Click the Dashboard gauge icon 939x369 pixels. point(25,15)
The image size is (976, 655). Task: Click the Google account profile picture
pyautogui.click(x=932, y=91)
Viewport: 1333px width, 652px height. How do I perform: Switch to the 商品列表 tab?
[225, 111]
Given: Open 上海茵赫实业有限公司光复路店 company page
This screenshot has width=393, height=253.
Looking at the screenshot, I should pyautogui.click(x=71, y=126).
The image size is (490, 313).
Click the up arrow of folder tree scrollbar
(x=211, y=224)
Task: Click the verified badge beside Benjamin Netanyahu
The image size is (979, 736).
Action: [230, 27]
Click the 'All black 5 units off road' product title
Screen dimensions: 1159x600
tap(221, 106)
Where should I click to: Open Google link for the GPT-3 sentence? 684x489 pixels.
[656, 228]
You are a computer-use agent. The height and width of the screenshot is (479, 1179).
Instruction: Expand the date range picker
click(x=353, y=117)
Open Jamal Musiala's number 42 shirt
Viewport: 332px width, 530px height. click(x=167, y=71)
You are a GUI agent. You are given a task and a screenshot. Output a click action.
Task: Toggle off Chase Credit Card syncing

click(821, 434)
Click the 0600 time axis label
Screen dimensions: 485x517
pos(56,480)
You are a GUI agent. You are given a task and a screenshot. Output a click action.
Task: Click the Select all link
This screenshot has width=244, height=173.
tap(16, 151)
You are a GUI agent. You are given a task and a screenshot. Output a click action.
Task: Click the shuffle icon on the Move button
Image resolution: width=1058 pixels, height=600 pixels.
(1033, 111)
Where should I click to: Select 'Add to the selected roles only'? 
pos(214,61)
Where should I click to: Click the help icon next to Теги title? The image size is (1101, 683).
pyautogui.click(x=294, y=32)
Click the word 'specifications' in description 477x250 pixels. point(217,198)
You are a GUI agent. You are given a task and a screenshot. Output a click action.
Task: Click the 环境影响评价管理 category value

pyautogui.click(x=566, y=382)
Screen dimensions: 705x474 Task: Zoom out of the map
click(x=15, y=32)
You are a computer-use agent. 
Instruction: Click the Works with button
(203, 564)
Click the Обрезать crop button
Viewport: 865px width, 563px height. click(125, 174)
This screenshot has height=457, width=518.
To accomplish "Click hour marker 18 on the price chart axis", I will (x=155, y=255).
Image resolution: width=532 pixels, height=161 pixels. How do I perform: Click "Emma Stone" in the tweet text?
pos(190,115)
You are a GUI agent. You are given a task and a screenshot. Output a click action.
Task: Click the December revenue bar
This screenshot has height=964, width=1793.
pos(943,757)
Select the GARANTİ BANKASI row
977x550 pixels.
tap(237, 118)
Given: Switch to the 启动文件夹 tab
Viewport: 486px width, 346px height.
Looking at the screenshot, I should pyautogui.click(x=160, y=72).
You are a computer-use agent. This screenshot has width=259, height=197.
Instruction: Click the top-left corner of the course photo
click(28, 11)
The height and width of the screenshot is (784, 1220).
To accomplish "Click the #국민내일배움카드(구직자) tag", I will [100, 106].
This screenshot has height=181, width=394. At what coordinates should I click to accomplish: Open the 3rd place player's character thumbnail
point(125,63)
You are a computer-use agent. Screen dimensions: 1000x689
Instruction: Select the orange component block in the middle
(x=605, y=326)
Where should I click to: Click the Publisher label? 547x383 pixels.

■ ■ ■ ■

WORK ORDER: The records above must be output exactly, in full.

RESULT OF THIS EXERCISE:
Click the Dashboard gauge icon 939x369 pixels. point(25,15)
The image size is (976, 655). Task: Click the Google account profile picture
pyautogui.click(x=932, y=91)
Viewport: 1333px width, 652px height. How do I perform: Switch to the 商品列表 tab?
[225, 111]
Given: Open 上海茵赫实业有限公司光复路店 company page
This screenshot has width=393, height=253.
Looking at the screenshot, I should pyautogui.click(x=71, y=126).
The image size is (490, 313).
Click the up arrow of folder tree scrollbar
(x=211, y=224)
Task: Click the verified badge beside Benjamin Netanyahu
The image size is (979, 736).
Action: [230, 27]
Click the 'All black 5 units off road' product title
Screen dimensions: 1159x600
tap(221, 106)
Where should I click to: Open Google link for the GPT-3 sentence? 684x489 pixels.
[656, 228]
You are a computer-use agent. The height and width of the screenshot is (479, 1179).
Instruction: Expand the date range picker
click(x=353, y=117)
Open Jamal Musiala's number 42 shirt
Viewport: 332px width, 530px height. click(x=167, y=71)
You are a GUI agent. You are given a task and a screenshot. Output a click action.
Task: Toggle off Chase Credit Card syncing

click(821, 434)
Click the 0600 time axis label
Screen dimensions: 485x517
pos(56,480)
You are a GUI agent. You are given a task and a screenshot. Output a click action.
Task: Click the Select all link
This screenshot has width=244, height=173.
tap(16, 151)
You are a GUI agent. You are given a task and a screenshot. Output a click action.
Task: Click the shuffle icon on the Move button
Image resolution: width=1058 pixels, height=600 pixels.
(1033, 111)
Where should I click to: Select 'Add to the selected roles only'? 
pos(214,61)
Where should I click to: Click the help icon next to Теги title? The image size is (1101, 683).
pyautogui.click(x=294, y=32)
Click the word 'specifications' in description 477x250 pixels. point(217,198)
You are a GUI agent. You are given a task and a screenshot. Output a click action.
Task: Click the 环境影响评价管理 category value

pyautogui.click(x=566, y=382)
Screen dimensions: 705x474 Task: Zoom out of the map
click(x=15, y=32)
You are a computer-use agent. 
Instruction: Click the Works with button
(203, 564)
Click the Обрезать crop button
Viewport: 865px width, 563px height. click(125, 174)
This screenshot has height=457, width=518.
To accomplish "Click hour marker 18 on the price chart axis", I will (x=155, y=255).
Image resolution: width=532 pixels, height=161 pixels. How do I perform: Click "Emma Stone" in the tweet text?
pos(190,115)
You are a GUI agent. You are given a task and a screenshot. Output a click action.
Task: Click the December revenue bar
This screenshot has height=964, width=1793.
pos(943,757)
Select the GARANTİ BANKASI row
977x550 pixels.
tap(237, 118)
Given: Switch to the 启动文件夹 tab
Viewport: 486px width, 346px height.
Looking at the screenshot, I should pyautogui.click(x=160, y=72).
You are a computer-use agent. This screenshot has width=259, height=197.
Instruction: Click the top-left corner of the course photo
click(28, 11)
The height and width of the screenshot is (784, 1220).
To accomplish "Click the #국민내일배움카드(구직자) tag", I will [100, 106].
This screenshot has height=181, width=394. At what coordinates should I click to accomplish: Open the 3rd place player's character thumbnail
point(125,63)
You are a computer-use agent. Screen dimensions: 1000x689
Instruction: Select the orange component block in the middle
(x=605, y=326)
Where should I click to: Click the Publisher label? 547x383 pixels.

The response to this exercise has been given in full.